Blackfriars' Marketing

Tuesday, August 07, 2007

Should we rethink 'Crossing The Chasm' or technology marketing?



ReadWriteWeb has an interesting article on Rethinking Geoffrey Moore's 'Crossing The Chasm'. I did love that book way back when it was sorta kinda new (it was already several years old when I got ahold of it in mid-1990s). But ReadWriteWeb asserts that perhaps it needs updating:

The problem is that compared to a few years ago, the speed with which new technologies are coming to the market has increased dramatically. All these technologies are aimed at the early adopters. And they love it and they try it. But the question is what happens when your early adopters run off to play with a new great thing before you have a chance to take your technology mainstream?

For example, some people who used to blog regularly, blog less now because they discovered Twittering (microblogging). Or, early adopters who have discovered Second Life might not have as much time to spend on MySpace anymore. These are not even necessarily competitive technologies, they are complimentary, but the fact is that they all compete for peoples' time and attention.

It is an interesting theory -- namely, that the fast pace of technology is outrunning society's ability to adopt it -- but in my opinion, the author leaves out an important aspect of the book. Geoffrey Moore asserted that to convince the early majority (the folks after the early adopters), you needed to build "the whole product", i.e., a complete solution to a real-life problem with all the necessary pieces to deliver all the value of the solution, not just a technology.

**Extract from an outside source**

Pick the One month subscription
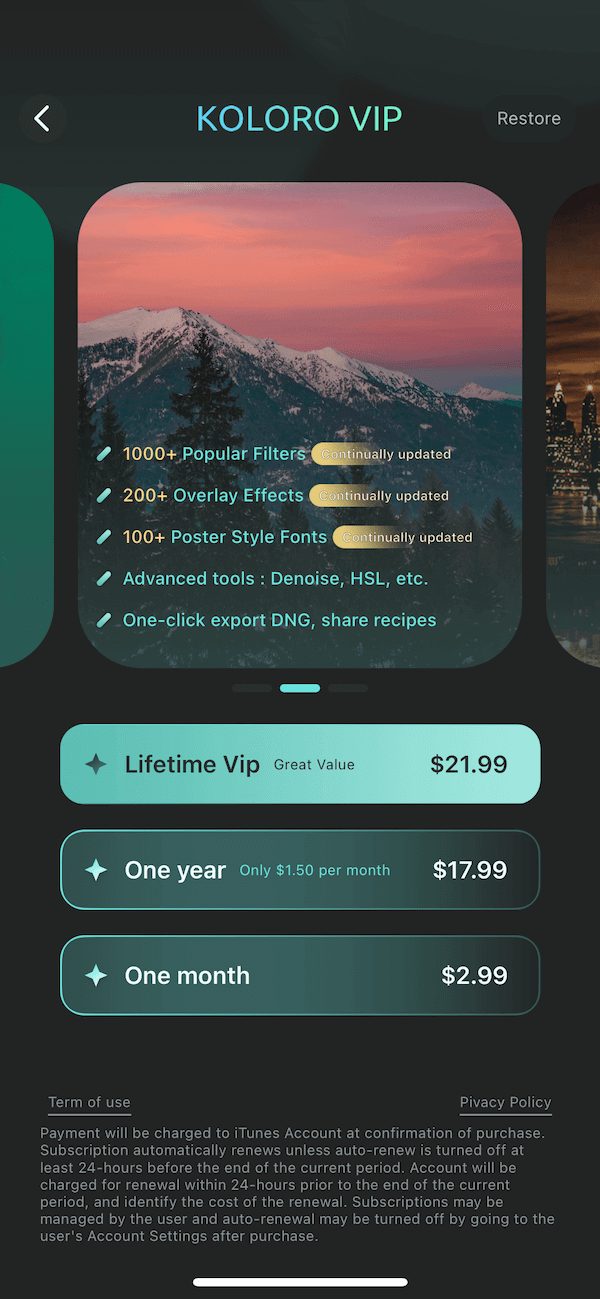600x1299 pixels. tap(300, 975)
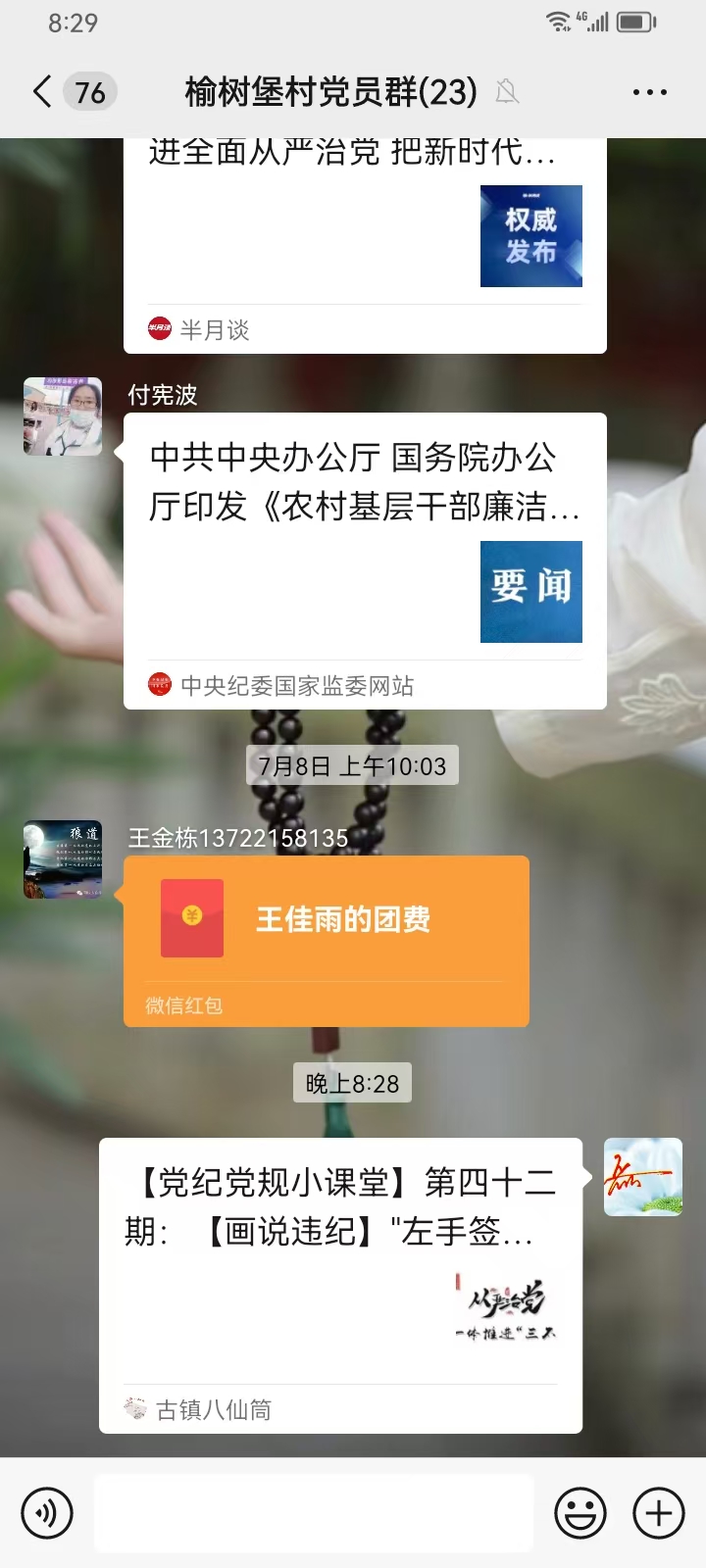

But for most of the technology-centric developers, the concept of actually doing what a large community of people really want runs counter to their whole way of thinking, especially when they focus their efforts mostly on the early adopter avant garde. The result: they miss the early majority, not because the early adopters are too distracted or busy, but because they never built something that the early majority wanted anyway.

The other factor that the article leaves out is the concept of identifying a target market of early majority users. Too many technology companies believe that their market is, "consumers" or "large businesses that buy software". Sorry, those aren't markets, or at least not actionable ones. A real market is one where you can identify a clean list of prospective customers or buyers where each person on the list has a reasonable chance of actually wanting to buy your product because it solves a problem or satisfies a need for them. The question I always ask someone who thinks they have a market identified is, "How would I generate a list of 100 phone numbers of people in that market to call to test your product with?"

Personally, I think Moore's book has just as much value today as it did in 1991. The entire thesis of the book was to identify the marketing problems that keep most technologies from becoming business successes. Most of those challenges are still out there -- it's technology marketing, not the book, that needs to change.